* _DESCRIPTION OF THE TASK_: If a line in the data below contains "Select", copy it.

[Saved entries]
=== Section Start ===
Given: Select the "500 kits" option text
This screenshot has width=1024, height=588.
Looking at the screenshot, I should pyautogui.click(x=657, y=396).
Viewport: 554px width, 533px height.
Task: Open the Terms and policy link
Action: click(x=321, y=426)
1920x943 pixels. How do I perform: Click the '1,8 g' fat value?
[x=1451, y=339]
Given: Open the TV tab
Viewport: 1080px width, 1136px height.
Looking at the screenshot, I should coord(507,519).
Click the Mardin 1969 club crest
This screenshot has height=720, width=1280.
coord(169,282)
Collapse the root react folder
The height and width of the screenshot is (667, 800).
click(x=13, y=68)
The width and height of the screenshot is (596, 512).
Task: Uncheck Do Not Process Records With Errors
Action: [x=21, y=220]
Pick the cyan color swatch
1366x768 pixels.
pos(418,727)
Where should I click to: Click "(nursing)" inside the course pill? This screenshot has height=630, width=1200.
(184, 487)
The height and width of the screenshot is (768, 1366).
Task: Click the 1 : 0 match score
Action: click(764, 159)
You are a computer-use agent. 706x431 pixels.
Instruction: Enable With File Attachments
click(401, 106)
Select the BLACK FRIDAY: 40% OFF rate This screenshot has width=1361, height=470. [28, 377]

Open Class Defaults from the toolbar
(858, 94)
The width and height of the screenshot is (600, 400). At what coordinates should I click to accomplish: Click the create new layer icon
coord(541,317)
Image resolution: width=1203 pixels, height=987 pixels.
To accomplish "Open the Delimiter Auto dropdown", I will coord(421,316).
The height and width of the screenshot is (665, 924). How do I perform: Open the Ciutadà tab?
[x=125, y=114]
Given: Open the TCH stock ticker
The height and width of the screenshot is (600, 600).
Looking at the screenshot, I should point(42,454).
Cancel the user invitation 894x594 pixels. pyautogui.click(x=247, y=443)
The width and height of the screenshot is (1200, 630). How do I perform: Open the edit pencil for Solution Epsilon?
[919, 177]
=== Section End ===
* _YOUR RESPONSE_:
Given: Select the "500 kits" option text
Select the BLACK FRIDAY: 40% OFF rate This screenshot has width=1361, height=470. [28, 377]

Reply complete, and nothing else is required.